The menorah on my balcony © Lane Igoudin, 2025

Nothing simply happens to us – we manage whatever situation we find ourselves in. Even after my freedom was taken away, there remained a sphere of choice during captivity: how to respond to situations, how to engage with my captors, how to work together with fellow hostages. These are all situations that demand management.

— Eli Sharabi interviewed in Ha-Mizrahi, Fall 2025

Earlier this month, I attended a deeply moving talk. Speaking to an audience of 600 in Palos Verdes, California, Eli Sharabi, a hostage who endured 491 days in Hamas captivity, recounted his abduction, separation from his wife and daughters, and his subsequent life in Gaza tunnels – chained, starved, and deprived of news from the outside, yet trying to have something to live for every day.

What was there to live for? How does one make it through the day in such an extreme situation?

The biggest takeaway from his captivity, said Sharabi, was a deeper appreciation for non-material things: family and friends, the freedom to see the sunlight, go for a walk, or be able to take a shower, and last, but not the least, the connection to the All-Merciful Source.

“We all looked forward to Friday nights. I would recite Eshet Chayil (“Woman of Valor”) – saying it for my mother, my sisters, my wife – and I would become emotional. We would make kiddush (blessing over wine) over water because what else could we do? We saved a quarter of a pita to make a blessing over bread. . . These moments connected us to our memories and gave us tremendous hope. Sometimes spiritual strength was worth more than a meal.”
(E.S. in Ha-Mizrachi)

Rooted in these practices, Eli Sharabi felt the Divine Providence carrying him through those darkest of times. He faced even harder challenges after his release: he learned that his wife and daughters had not survived. Again, he needed G-d’s help again to go on.

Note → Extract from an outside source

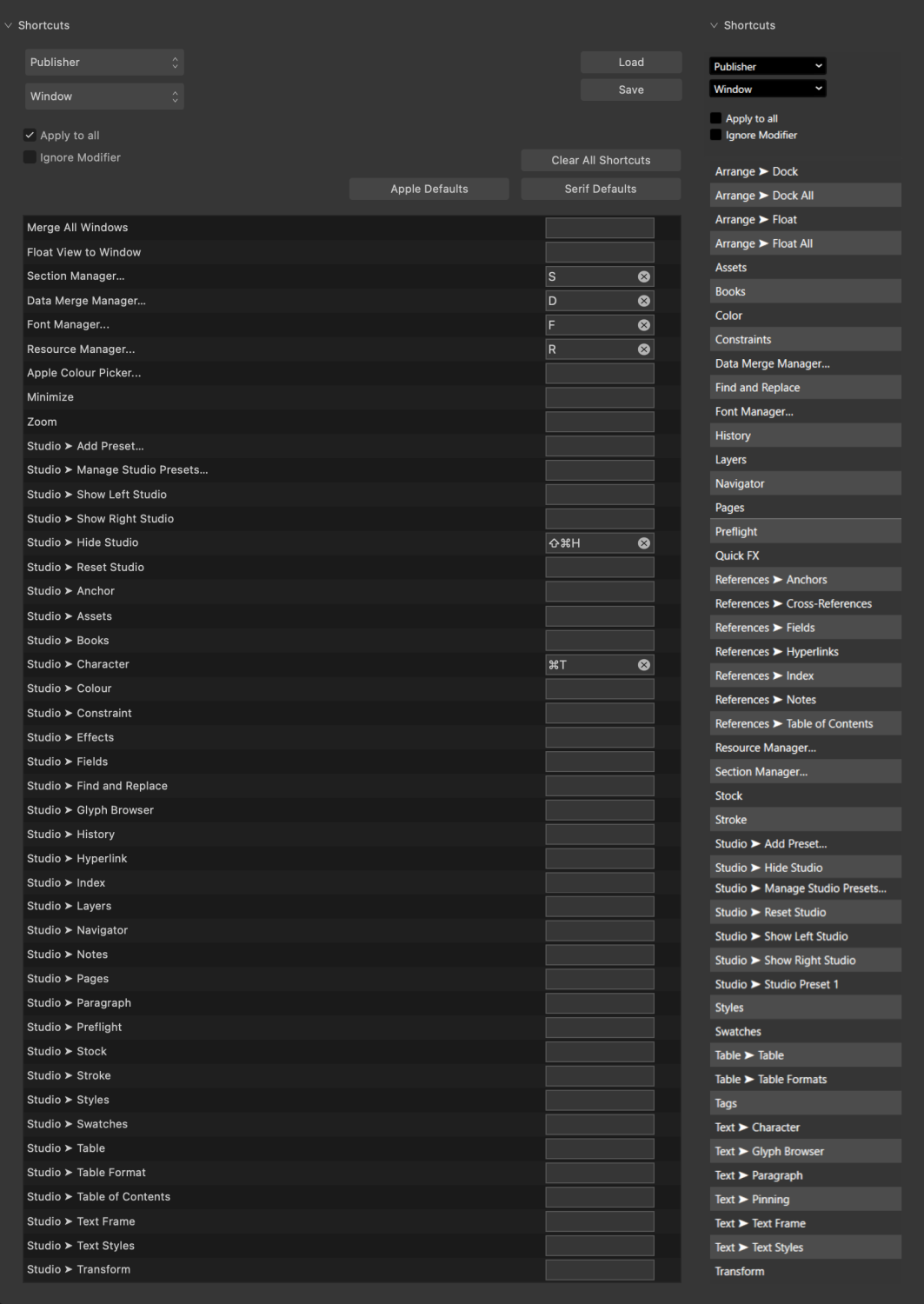
Task: Clear the Studio Character shortcut ⌘T
Action: tap(643, 664)
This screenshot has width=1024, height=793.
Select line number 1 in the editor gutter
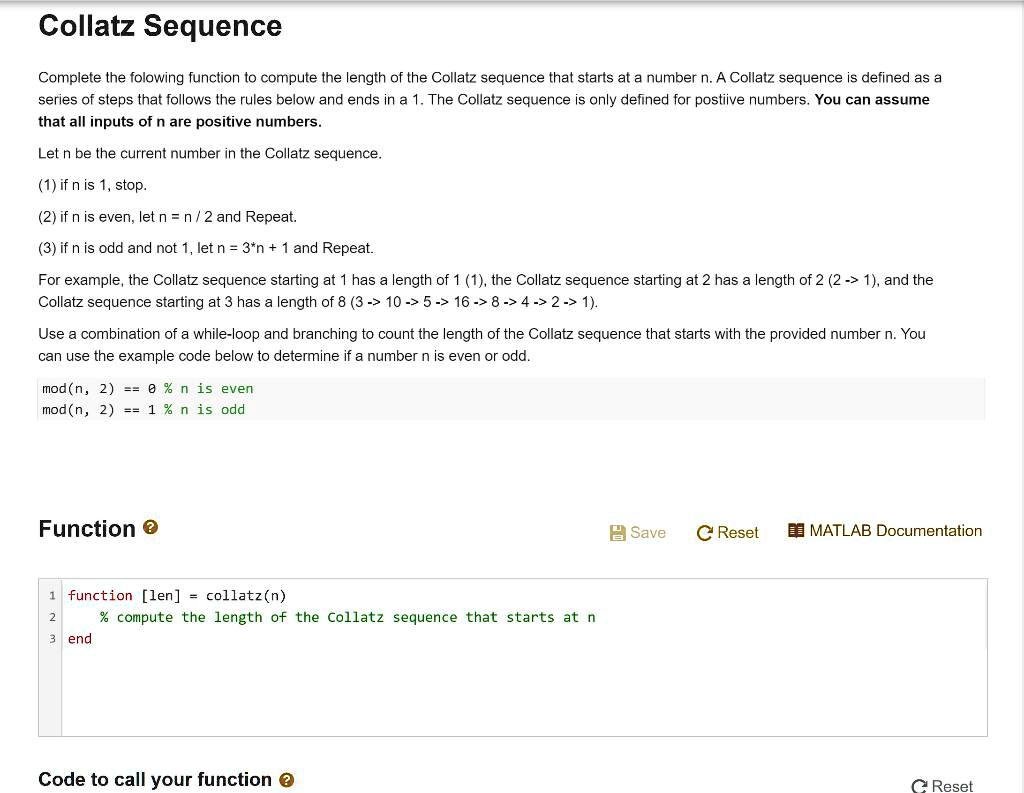coord(52,595)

When we live in His world, there is hope in the face of despair; light in the face of darkness,” commented Rabbi Doron Perez on Eli Sharabi’s experience in the same issue of the magazine. “That somehow, even if we don’t understand, everything is for the best. When we are broken, we are whole, and when we are fractured, we are complete. Even when things are so not okay, they are okay.”

(Left: Beit Guvrin Caves, Israel © Lane Igoudin, 2019)

Relating it to his own experience – Rav Perez’s son Daniel disappeared on October 7 battling Hamas, and for almost 6 months, the Perez family did not know whether he was alive, captured, or dead – he wrote:

“I realized very quickly that if I am unable to be intentional and proactive about my thoughts, they will get the better of me, paralyze and destroy me. . . We have free choice to dig deep within ourselves and . . . choose our attitude, response, and course of action. To try, despite the pain, to choose a path of hope and healing, light and life.”

As this long and trying year is reaching its end, I feel that we are beginning to surge towards the light. Listening to Eli Sharabi, barely five days after the Bondi Beach massacre, I realized is that the light we want to live in is the light we need to project.

As this long and trying year is reaching its end, I feel that we are finally beginning to come out of darkness. By the end of Hanukkah, by the time all candles are lit, we had accumulated a lot of inner light. In the depth of winter, we kept it, and now is the time to share it. There is enough of it to last the whole year.

Suffering can bring on despair or activate inner strength, spark the inner light. The choice is ours. It always is. May your light fill the whole year!